Parece até aquela frase famosa da carta de Caminha ao rei de Portugal sobre o Brasil: "em se plantando tudo dá". Quando o poder público ou iniciativas privadas se voltam para implantar qualquer iniciativa cultural ou esportiva em favelas e periferias, os resultados aparecem rápidos.
Não vamos romantizar a carência, a falta de estrutura, acessibilidade e a exclusão social condensados nestes territórios urbanos constantemente "glamourizados" ou "demonizados" pelo imaginário nacional, conforme a onda do momento. Bom seria se as favelas e comunidades pobres fossem, de fato, bairros com toda a atenção, infraestrutura e serviços do restante das cidades.
Era de humanidade, poder de autogestão, de gerar beleza e cérebros para o país "apesar de..." que Cartola falava quando criou "Alvorada lá no morro, que beleza / Ninguém chora, não há tristeza...", e Arlindo Cruz quando solta o vozeirão para afirmar "Favela ô, favela que me viu nascer, eu abro meu peito e canto o amor por você (...)" ou O Rappa quando desafia "(...) vá dizer pra ela que o som que eu faço vem lá da favela".
O preconceito com que uma parcela do Brasil olha para as favelas trava o desenvolvimento do país, pois lá podem estar (e com absoluta certeza estão) muitos dos talentos capazes de sanar nossos mais profundos problemas. É naquela vivência que nasce a empatia mais sincera e a força motriz capaz de mover o pesado paquiderme da mudança dos nossos trágicos índices. Esporte e cultura fazendo aí parceria certeira com a juventude.
No entanto, vamos continuar exercitando colocar de lado a ingenuidade. Esta "cegueira" do Estado para estes espaços e o incentivo a práticas esportivas e culturais é, na maioria dos casos, intencional. Para quem domina é sempre conveniente o discurso da "carência" e da ausência, pois, como diz um amigo acertadamente, "para quem não tem nada, metade é o dobro" e promessas de revitalização, modernização, etc... rendem votos. O que não conseguem controlar é que deste "nada" sempre nasce algo poderoso.
O Brasil ganhou 19 medalhas nos Jogos Olímpicos Rio 2016. Muitos destes pódios vieram de atletas originados em periferias e projetos sociais, sem contar os integrantes das seleções em todas as modalidades com semifinais e finais. A campeã olímpica e mundial Rafaela Silva saiu das peladas nos campos de terra da Cidade de Deus para os tatames do Instituto Reação comandado pelo judoca Flávio Canto e de lá para conquistar o topo do mundo esportivo.

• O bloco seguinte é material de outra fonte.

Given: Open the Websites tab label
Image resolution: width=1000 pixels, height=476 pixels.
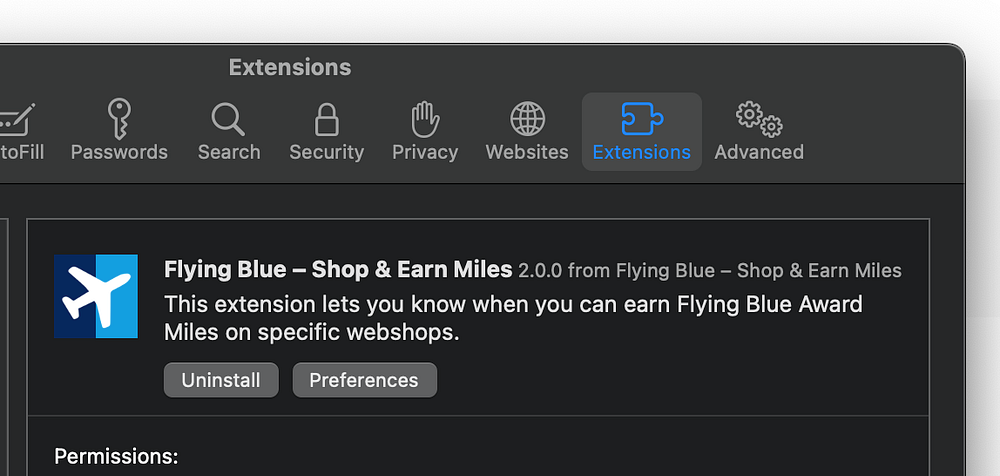Looking at the screenshot, I should click(x=527, y=152).
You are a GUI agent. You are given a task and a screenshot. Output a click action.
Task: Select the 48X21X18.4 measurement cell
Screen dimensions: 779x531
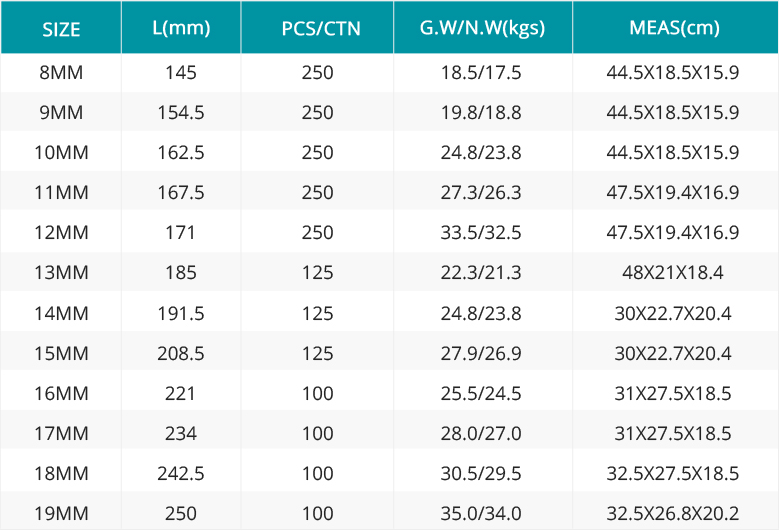675,272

Ygor Coelho, do morro da Chacrinha também em Jacarepaguá, foi o primeiro brasileiro nos Jogos Olímpicos a representar o país no badminton, é o 30º do ranking mundial e treina na Dinamarca. O canoísta baiano Isaías Queiroz foi o primeiro brasileiro a ganhar três medalhas numa mesma edição de Jogos Olímpicos (duas pratas e um bronze). O também baiano Robson Conceição saiu do bairro de Boa Vista de São Caetano para o primeiro ouro olímpico brasileiro no boxe, também nos Jogos de 2016.
Os nomes citados acima são apenas poucos exemplos do tesouro guardado e pouco incentivado nas comunidades brasileiras. Há quatro anos, depois de ganhar a medalha de prata na prova olímpica dos 1000m de canoagem, Isaías fez uma fala que ganha ainda mais significado no Brasil atual.

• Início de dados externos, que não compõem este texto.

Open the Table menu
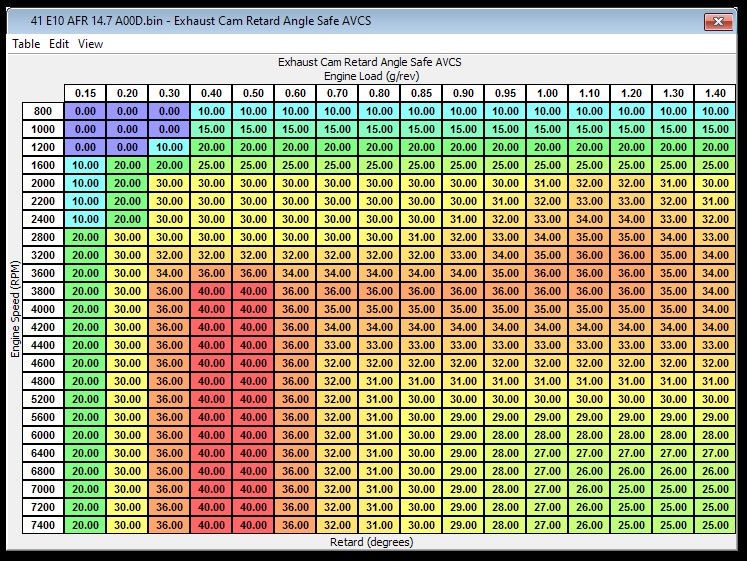The image size is (747, 561). click(26, 44)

-- Essa medalha tem um significado especial por ter vindo de um projeto social, mas me dá tristeza ver que isso acabou no Brasil. Se vocês tiverem como tirar fotos dessa medalha, mostrem aos nossos políticos no Planalto para que eles parem de brigar entre si e continuem a buscar novos atletas. Os EUA são uma potência no esporte porque lá existe incentivo do governo. Tomara que o meu resultado e o da Rafaela (Silva, do judô), que viemos de setores não muito favorecidos da sociedade, possam abrir os olhos do governo para a importância desses projetos.
Não abriram, pois ainda aguardamos que as histórias de sucesso não sejam conquistas usadas de forma duvidosa pelo poder político e midiático, como mostras de uma meritocracia ilusória, mas constantes derivadas de um projeto de futuro para um país que não cansa do seu nada elogioso passado.